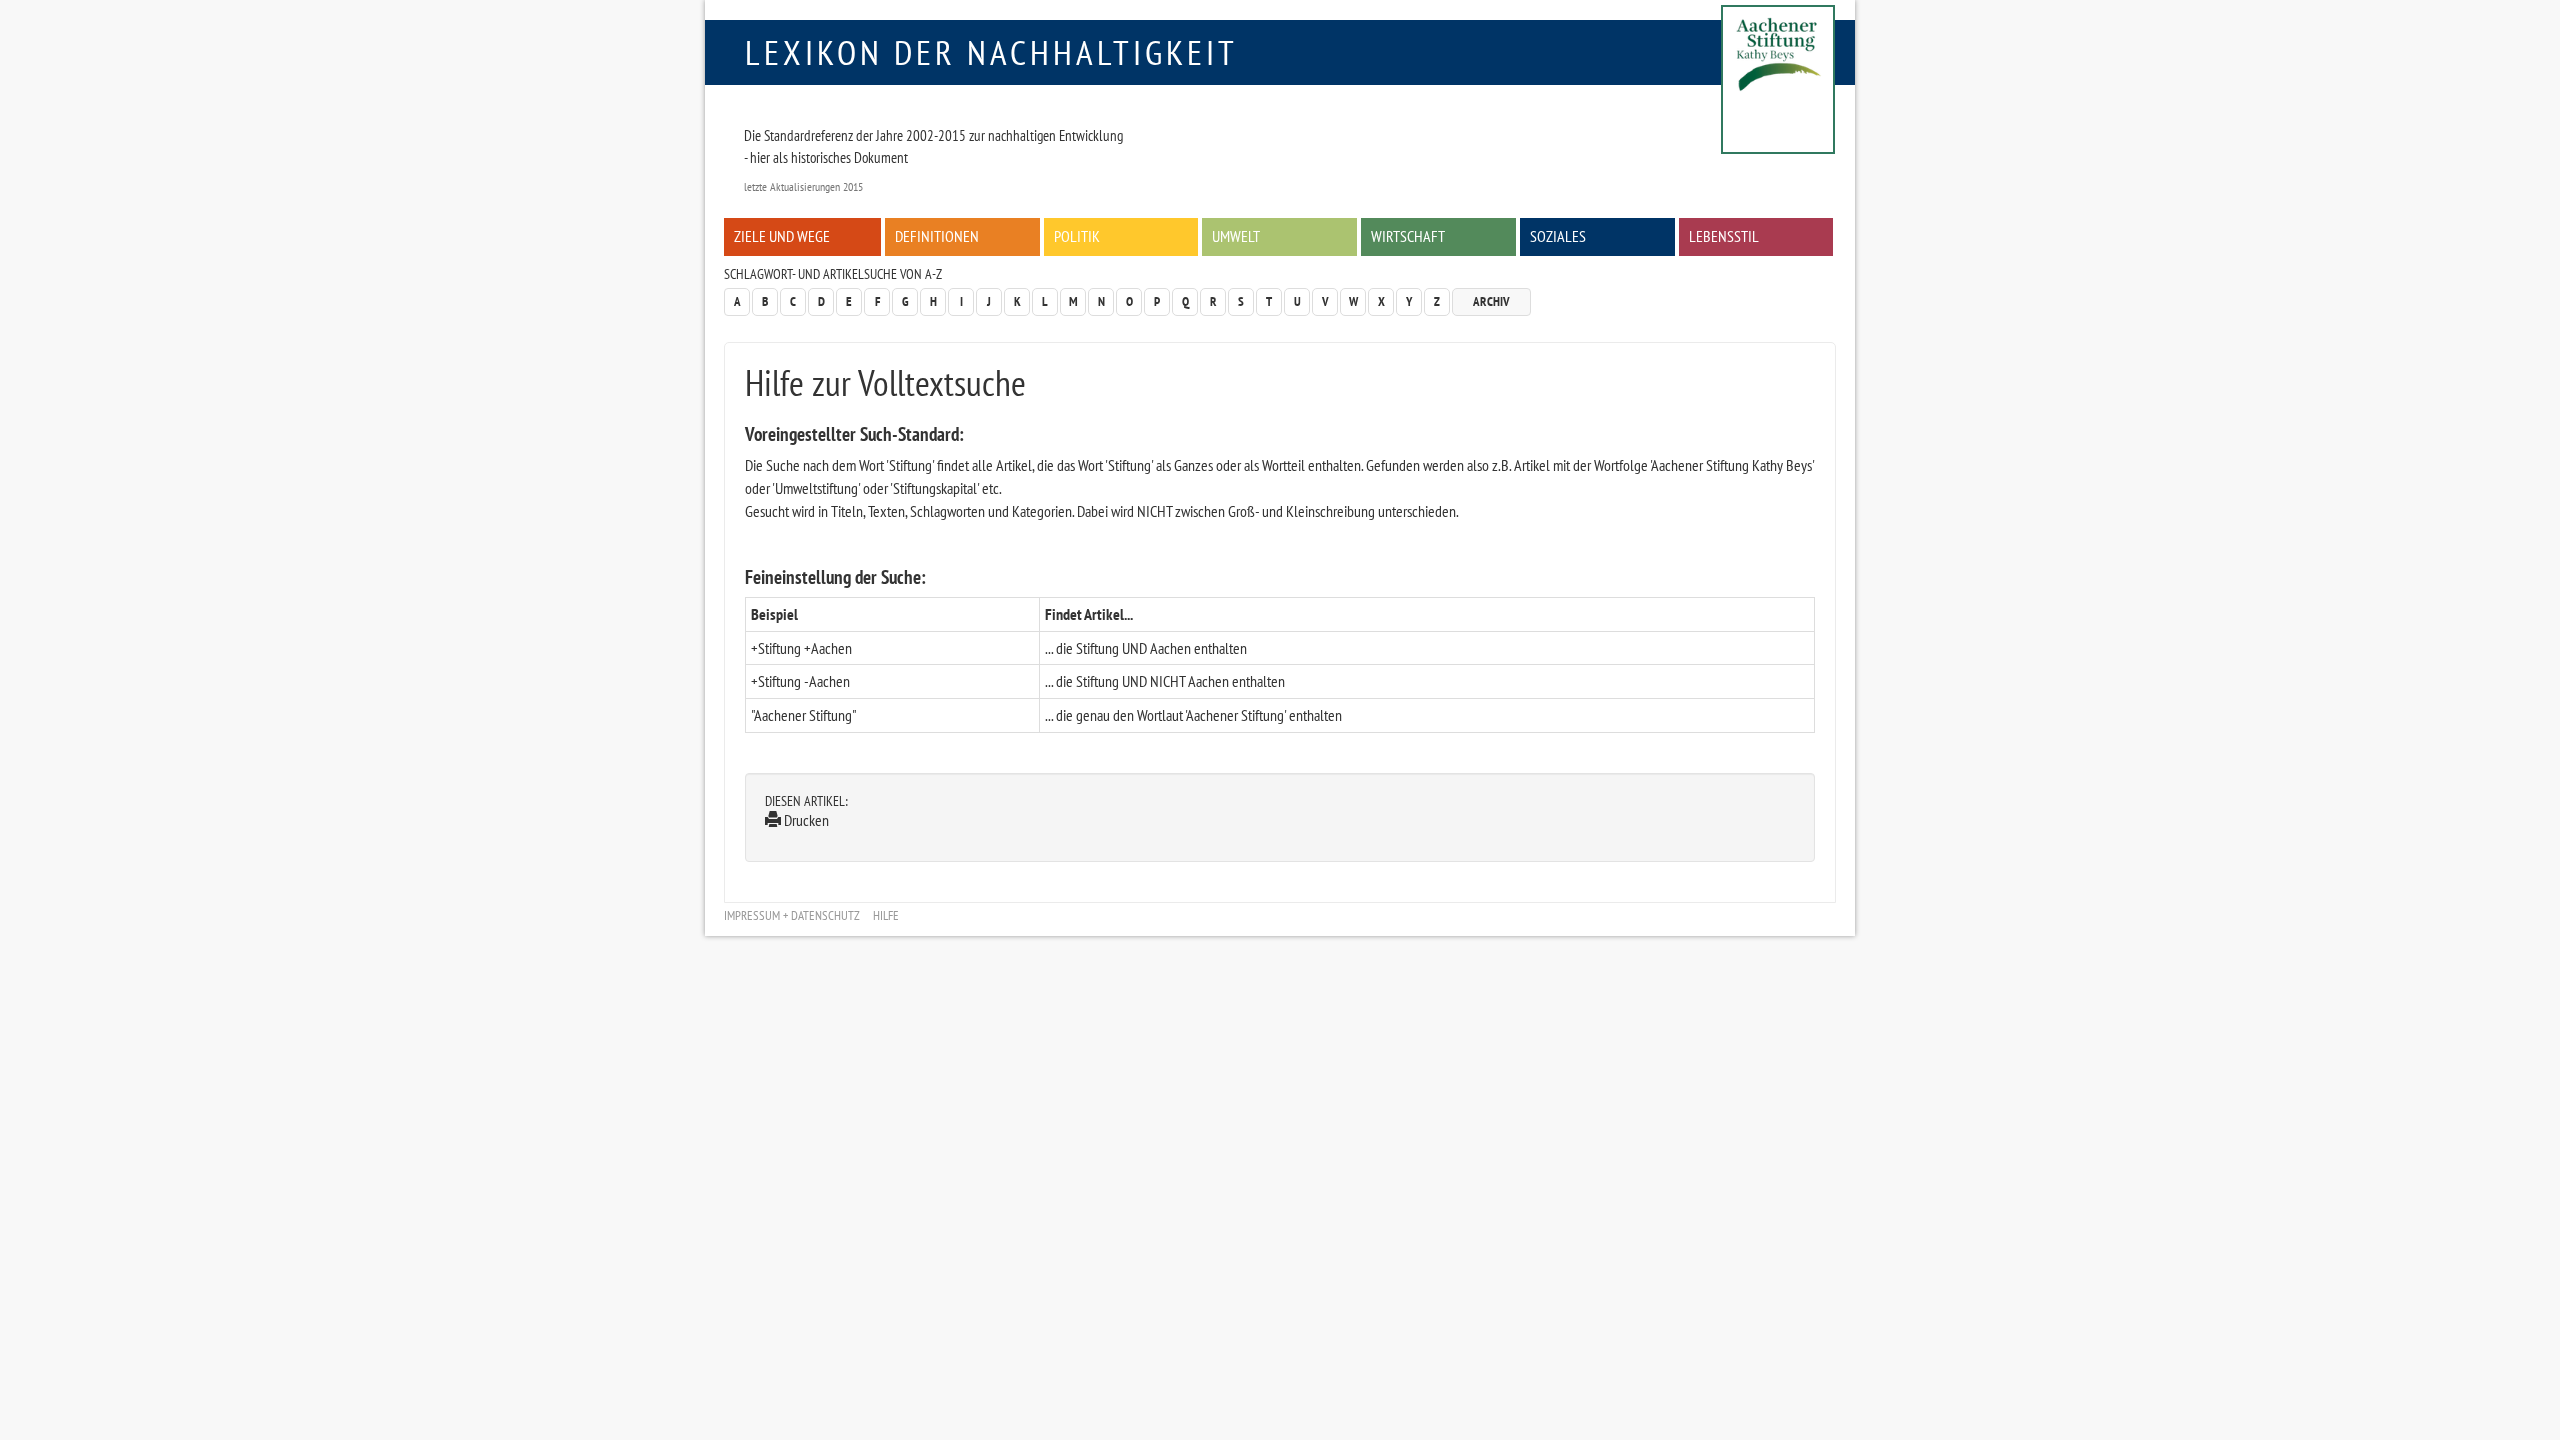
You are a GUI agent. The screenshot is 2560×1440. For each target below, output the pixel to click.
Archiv (1491, 301)
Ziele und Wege (782, 236)
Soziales (1558, 236)
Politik (1077, 236)
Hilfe (886, 915)
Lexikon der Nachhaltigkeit (991, 52)
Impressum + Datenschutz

**TASK STATEMENT:**
Write the records out again verbatim and omit the pictures they contain.

**ANSWER SPACE:**
You are a GUI agent. The screenshot is 2560×1440. For each target below, output the pixel to click.
Archiv (1491, 301)
Ziele und Wege (782, 236)
Soziales (1558, 236)
Politik (1077, 236)
Hilfe (886, 915)
Lexikon der Nachhaltigkeit (991, 52)
Impressum + Datenschutz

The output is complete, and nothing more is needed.